Selected passage >>
# Lyft Inspection - Humongous Dumbasses



## The Gift of Fish (Mar 17, 2017)

Always the same with trying to get Lyft to approve these inspection forms. Nothing but problems and hoops. WTF is this? What does "missing an ID verification" mean? The inspection form's purpose is not to verify ID; it's to show that the vehicle passed its inspection.










My inspection form is fully and correctly completed.

There have been very few times in my life where I have encountered such a large number of imbeciles concentrated in one place.


----------



## Gtown Driver (Aug 26, 2018)

I remember when I was signing up for Lyft they had trouble reading my MD inspection until I came up with a clear enough pic. Sounds like your situation is dire enough that you'll have to call support. 

I lucked out with the 2017 I just got since I didn't have to drive all the way to Fair Oaks VA to get my inspection. The app said back then that it was necessary for me to have that to cover me for whole DMV area. With the newer car got inspection at the dealer and just sent the pictures to Lyft/Uber.


----------



## The Gift of Fish (Mar 17, 2017)

Gtown Driver said:


> I remember when I was signing up for Lyft they had trouble reading my MD inspection until I came up with a clear enough pic. Sounds like your situation is dire enough that you'll have to call support.
> 
> I lucked out with the 2017 I just got since I didn't have to drive all the way to Fair Oaks VA to get my inspection. The app said back then that it was necessary for me to have that to cover me for whole DMV area. With the newer car got inspection at the dealer and just sent the pictures to Lyft/Uber.


I've sent a trouble ticket in to "support" and told them to just approve the document without making me jump through hoops. That worked last year, but I may have to visit the local Lyft Frustration Hub to show them the ****ing thing in person.


----------



## Gtown Driver (Aug 26, 2018)

Apparently my closest Lyft support hub is like 40 min away with no traffic. Hope I don't ever have any big issues anytime soon. Good luck showing them your real life frustration.


----------



## Raven087 (Jul 10, 2017)

The Gift of Fish said:


> Always the same with trying to get Lyft to approve these inspection forms. Nothing but problems and hoops. WTF is this? What does "missing an ID verification" mean? The inspection form's purpose is not to verify ID; it's to show that the vehicle passed its inspection.
> 
> View attachment 268550
> 
> ...


I know where you can find a larger number of imbeciles concentrated in one place....its called an airport queue


----------



## The Gift of Fish (Mar 17, 2017)

It turns out that the cryptic problem from the pink mustachioed fools at Lyft is that Lyft no longer accepts Uber's inspections forms. Why they couldn't have said, "Yo, Gift of Fish, we don't accept Uber's inspection forms any more", instead of saying that the form is "missing an ID verification" is beyond me.

Job 1 >>
In the Lyft inspection thread, update the passage that begins at the words "It turns out" and stops after "is beyond me.", putting "support staff" in place of "pink mustachioed fools".
Job 2 >>
In the Lyft inspection thread, what turned out to be the real reason Lyft would not approve the inspection form?
Job 3 >>
Translate this sentence from the Lyft inspection thread into Spanish: "My inspection form is fully and correctly completed."
The data after this point is separate material and is not part of the Lyft inspection thread.

Entries provided >>
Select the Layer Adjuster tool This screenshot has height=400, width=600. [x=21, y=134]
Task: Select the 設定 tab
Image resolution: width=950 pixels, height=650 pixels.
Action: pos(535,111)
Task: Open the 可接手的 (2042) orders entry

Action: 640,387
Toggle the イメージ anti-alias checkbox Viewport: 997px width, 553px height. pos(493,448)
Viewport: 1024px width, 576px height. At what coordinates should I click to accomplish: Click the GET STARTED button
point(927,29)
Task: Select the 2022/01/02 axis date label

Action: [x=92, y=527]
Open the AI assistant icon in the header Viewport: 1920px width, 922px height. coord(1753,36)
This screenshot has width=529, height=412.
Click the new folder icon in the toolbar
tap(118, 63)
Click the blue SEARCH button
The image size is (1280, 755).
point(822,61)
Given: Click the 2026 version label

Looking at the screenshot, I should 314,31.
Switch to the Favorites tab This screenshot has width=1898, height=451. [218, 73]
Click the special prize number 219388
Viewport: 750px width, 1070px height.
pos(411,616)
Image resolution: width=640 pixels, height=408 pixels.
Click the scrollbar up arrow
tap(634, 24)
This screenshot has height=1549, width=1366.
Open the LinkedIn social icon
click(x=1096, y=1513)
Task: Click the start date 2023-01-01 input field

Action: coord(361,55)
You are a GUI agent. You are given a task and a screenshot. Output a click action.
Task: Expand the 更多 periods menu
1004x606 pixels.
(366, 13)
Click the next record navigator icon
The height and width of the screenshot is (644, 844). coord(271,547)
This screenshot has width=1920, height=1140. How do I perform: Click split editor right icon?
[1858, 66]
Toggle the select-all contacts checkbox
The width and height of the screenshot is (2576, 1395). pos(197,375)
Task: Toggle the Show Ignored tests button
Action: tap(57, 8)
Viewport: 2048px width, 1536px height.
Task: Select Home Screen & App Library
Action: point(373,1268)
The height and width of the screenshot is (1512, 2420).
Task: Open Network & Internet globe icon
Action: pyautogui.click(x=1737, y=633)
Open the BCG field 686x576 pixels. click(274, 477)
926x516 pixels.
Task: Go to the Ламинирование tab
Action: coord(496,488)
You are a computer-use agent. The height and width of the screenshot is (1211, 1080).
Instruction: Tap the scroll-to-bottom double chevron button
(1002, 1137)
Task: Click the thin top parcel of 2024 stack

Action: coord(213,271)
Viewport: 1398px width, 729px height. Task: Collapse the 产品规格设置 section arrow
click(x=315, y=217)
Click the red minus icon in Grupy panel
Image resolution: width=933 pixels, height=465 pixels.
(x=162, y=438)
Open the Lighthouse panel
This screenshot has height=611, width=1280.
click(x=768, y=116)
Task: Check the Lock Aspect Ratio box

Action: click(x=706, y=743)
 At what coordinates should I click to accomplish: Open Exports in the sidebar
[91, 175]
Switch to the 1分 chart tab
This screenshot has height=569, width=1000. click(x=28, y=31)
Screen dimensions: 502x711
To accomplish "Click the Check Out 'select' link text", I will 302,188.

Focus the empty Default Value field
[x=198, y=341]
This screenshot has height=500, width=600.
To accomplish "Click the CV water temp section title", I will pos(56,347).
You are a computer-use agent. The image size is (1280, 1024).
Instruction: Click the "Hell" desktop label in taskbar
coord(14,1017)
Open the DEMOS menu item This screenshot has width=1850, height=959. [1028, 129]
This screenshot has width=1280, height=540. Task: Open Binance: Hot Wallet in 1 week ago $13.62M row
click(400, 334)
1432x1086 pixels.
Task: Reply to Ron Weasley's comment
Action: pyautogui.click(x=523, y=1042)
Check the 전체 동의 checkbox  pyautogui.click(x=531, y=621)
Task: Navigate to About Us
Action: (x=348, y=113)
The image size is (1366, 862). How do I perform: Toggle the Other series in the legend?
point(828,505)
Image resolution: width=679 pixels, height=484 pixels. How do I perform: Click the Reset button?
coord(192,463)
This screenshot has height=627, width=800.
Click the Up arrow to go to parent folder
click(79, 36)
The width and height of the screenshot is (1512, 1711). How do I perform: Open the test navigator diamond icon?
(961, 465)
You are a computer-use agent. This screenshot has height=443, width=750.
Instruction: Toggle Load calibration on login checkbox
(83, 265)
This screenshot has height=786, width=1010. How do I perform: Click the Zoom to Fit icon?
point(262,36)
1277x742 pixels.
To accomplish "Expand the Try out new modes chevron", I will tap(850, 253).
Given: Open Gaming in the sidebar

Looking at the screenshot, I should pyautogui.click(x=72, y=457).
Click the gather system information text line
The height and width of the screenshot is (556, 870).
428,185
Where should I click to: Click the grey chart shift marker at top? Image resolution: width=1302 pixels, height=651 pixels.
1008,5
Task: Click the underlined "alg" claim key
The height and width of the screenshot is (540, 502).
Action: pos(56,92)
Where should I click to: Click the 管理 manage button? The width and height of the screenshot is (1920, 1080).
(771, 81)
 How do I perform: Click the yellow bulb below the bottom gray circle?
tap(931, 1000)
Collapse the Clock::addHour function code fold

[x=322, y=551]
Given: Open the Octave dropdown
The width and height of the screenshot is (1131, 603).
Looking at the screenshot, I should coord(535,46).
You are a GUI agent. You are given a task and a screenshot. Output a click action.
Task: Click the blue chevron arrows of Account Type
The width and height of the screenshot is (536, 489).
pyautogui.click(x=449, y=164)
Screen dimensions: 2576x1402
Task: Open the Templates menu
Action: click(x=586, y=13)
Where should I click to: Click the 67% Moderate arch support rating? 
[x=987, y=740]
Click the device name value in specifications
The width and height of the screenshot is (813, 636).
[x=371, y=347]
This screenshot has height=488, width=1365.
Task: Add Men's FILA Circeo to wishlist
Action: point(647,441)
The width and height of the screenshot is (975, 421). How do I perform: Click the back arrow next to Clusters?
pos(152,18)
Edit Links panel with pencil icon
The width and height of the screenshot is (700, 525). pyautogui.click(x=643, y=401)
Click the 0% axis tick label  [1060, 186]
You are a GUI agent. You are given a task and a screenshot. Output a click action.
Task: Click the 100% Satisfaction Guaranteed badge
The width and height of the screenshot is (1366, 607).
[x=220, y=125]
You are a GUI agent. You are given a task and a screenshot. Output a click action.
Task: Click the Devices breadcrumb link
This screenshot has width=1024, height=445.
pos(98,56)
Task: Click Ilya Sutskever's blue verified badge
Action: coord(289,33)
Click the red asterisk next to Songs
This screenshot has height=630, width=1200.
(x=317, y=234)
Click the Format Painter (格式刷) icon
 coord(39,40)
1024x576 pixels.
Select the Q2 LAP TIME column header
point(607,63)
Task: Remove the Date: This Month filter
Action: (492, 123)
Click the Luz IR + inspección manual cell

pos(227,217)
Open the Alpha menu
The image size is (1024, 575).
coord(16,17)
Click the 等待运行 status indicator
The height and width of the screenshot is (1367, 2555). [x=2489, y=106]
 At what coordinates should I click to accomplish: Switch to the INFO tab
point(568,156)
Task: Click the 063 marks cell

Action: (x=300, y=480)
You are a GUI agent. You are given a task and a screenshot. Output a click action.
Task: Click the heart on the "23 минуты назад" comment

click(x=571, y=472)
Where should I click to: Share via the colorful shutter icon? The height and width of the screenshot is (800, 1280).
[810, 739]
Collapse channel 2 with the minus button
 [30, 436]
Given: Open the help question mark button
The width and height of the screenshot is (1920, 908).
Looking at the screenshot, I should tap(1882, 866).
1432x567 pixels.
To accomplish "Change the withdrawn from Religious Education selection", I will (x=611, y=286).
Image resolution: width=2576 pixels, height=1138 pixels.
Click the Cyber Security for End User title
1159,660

Response 1 >>
It turns out that the cryptic problem from the support staff at Lyft is that Lyft no longer accepts Uber's inspections forms. Why they couldn't have said, "Yo, Gift of Fish, we don't accept Uber's inspection forms any more", instead of saying that the form is "missing an ID verification" is beyond me.

Response 2 >>
Lyft no longer accepts Uber's inspection forms. Lyft never said so directly and instead reported that the form was "missing an ID verification."

Response 3 >>
Mi formulario de inspección está llenado por completo y correctamente.